D-Day and After
Home Up D-Day and After D-Day & After 83415


D-Day and After on the 83512
In His Own Words, Edward Biernacki, GM 3c

I boarded the 83512 in 1943 at Wheeler Shipyard on Staten Island, NY where it was built. The crew members came from Manhattan Beach Training Station. All the guys had attended a training school. I attended Seamanship school and later Gunners mate school. My rate was Gunner's Mate third class. Our first trip was to the USCG Academy, New London, CT where the boat's compass was calibrated. I recall the weather was cold and the super structure was covered with ice when we reached port.

We then received orders to go to Trinidad. The first night of our trip we tied up at Ocean City, NJ. During the night our Skipper, Donald Banks, received orders to return to Staten Island, NY. There we received orders to deliver our boat to a cargo ship anchored in New York Harbor and then report to Ellis Island Receiving Station for further orders. It was Easter Sunday, 1944, when we boarded the Ellis Island Ferry which took the crew to the liberty ship ELISA WHEELOCK which joined a 72 ship convoy that carried us across the Atlantic to Cardiff ,Wales. Our home port was the English town named Poole located on the English Channel. The Rescue Flotilla One was stationed there. We were one of the 60 boats that comprised the flotilla. We removed all the boat's ordnance except the 20 mm antiaircraft gun in preparation for sea rescue duty. We changed the number of our boat from 83512 to 57. We also stenciled a white four foot star on our deck as all the Allied vessels did which helped the airmen to identify us as friendly.

On June 5, 1944 we were informed by our skipper that the invasion of Normandy was to begin tomorrow, June 6, 1944. Earlier other boats in our flotilla that were scheduled to be in the initial attack left on June 5, to join the invading convoy which was to arrive at the beach just before day break. We left for our assigned station the night of June 6,1944 and arrived in Normandy on June 7, 1944.
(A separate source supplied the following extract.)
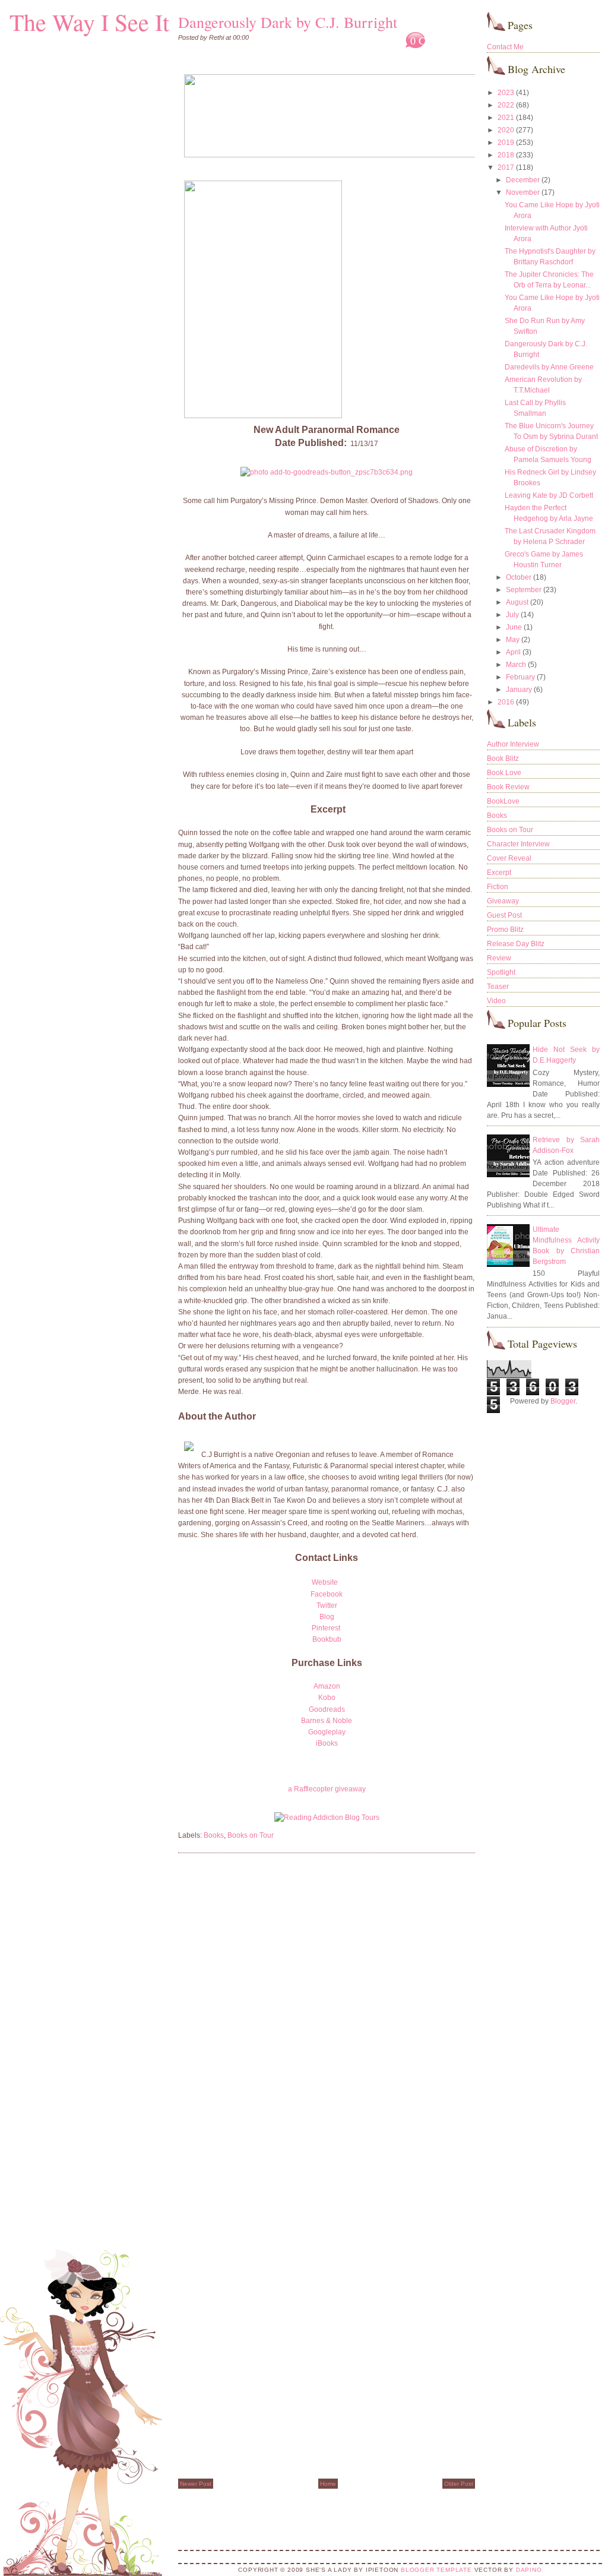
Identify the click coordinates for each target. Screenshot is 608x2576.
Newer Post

We reported to headquarters when we were on station at OMAHA EASY White on June 7,1944, our initial orders were go to a Polish Navy Destroyer that was damaged by a magnetic mine. We were to pick up five dead sailors in weighted canvas body bags and bury them at sea. There was a Polish honor guard that accompanied their dead shipmates. Then we went to a British landing craft and picked up a British chaplain. We then headed for the Atlantic to an area designated on the chart and after an allotted time stopped the boat where the proper ceremony was performed as the crews from both nations remained at attention for each honored hero as he was committed to the deep. We then washed the blood off the fantail and returned our guests to their stations.
On jJune 10, 1944, 83512(57) Pulled a navigator of a B-17 out of the channel.
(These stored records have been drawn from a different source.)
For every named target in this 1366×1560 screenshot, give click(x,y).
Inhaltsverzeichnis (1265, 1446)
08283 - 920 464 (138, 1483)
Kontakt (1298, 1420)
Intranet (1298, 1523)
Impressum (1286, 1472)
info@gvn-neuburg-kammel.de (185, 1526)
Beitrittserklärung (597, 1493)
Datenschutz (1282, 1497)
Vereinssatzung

The fall of 1944 our flotilla was disbanded.

After completing our invasion duties, our skipper was transferred and Harold Russell, Chief Petty Officer, became the new skipper. Russ was a career Coasty while the others were reservists for the duration of the war. Many were requested to remain on the crew by the chief but refused the offer and chose to return to the States. According to naval records the final location of the 83512 is unknown; the 57 and several other 83's were sent to the French ports of Cherbourg and Le Harve to maintain order and continuous communications among the various convoy vessels to ensure the expeditious movement of the most urgent materiel. After these ports were cleaned of mines by the Navies and the ships could enter these ports, our boat was assigned to patrol the Scene River all the way to Paris. We and the other crews received orders to disband and deliver a number of 83 footers to various UK ports for shipment to USA. We returned to Poole by train. Christmas Eve 1944 we left Poole for Southampton where we boarded a Coast Guard personnel carrier USS Richardson along with thousands of GI's.
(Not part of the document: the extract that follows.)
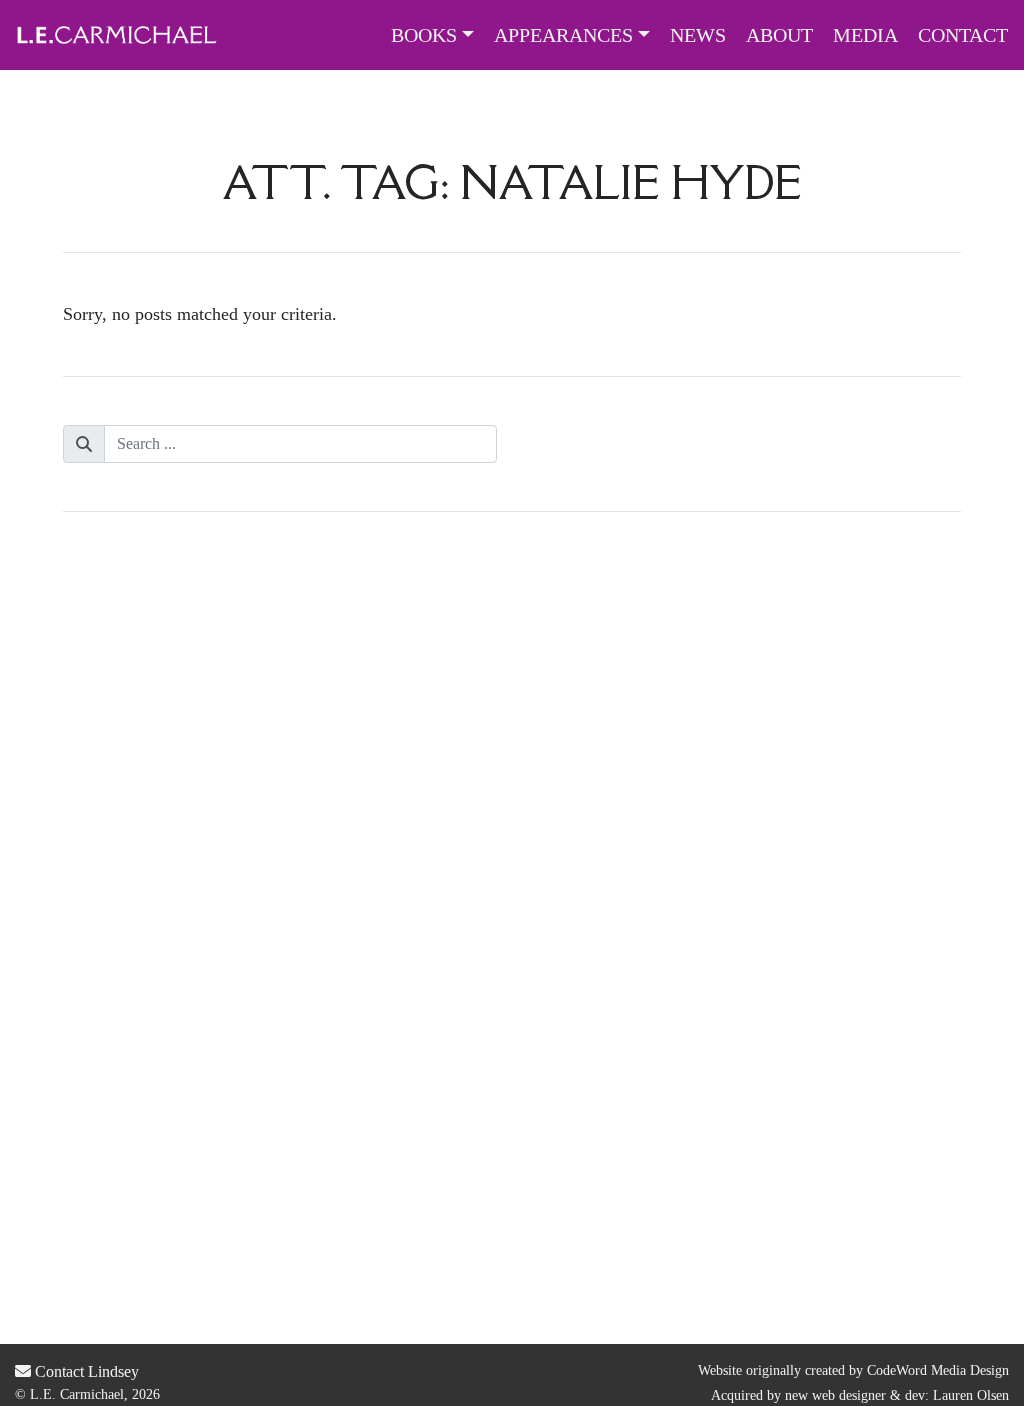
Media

Back in the USA we found ourselves once again assigned to Ellis Island Receiving Station.

After some R&R we returned to pick up an 83 footer at Pelham Bay in the Bronx, NY and deliver it to the Little Creek Amphibious Base near Norfolk, VA. There we were kept busy by running patrols off the coast of Va. until we were put on trains for California. We were billeted in a former Japanese School house in San Padro, CA until August 1945. When Truman dropped the A-Bomb we were sent home.

PS: Here is an item that may be of interest to the sailors. Bill Lewis, was a MM1/C on our boat. He was a fun guy and a great addition to our crew . He was a real pro at his job. The reason I mention the late Bill Lewis is that he was one of the five survivors of the crew of the USCG Cutter Alexander Hamilton which was the first US military vessel torpedoed and sunk by a German U-Boat during WW II.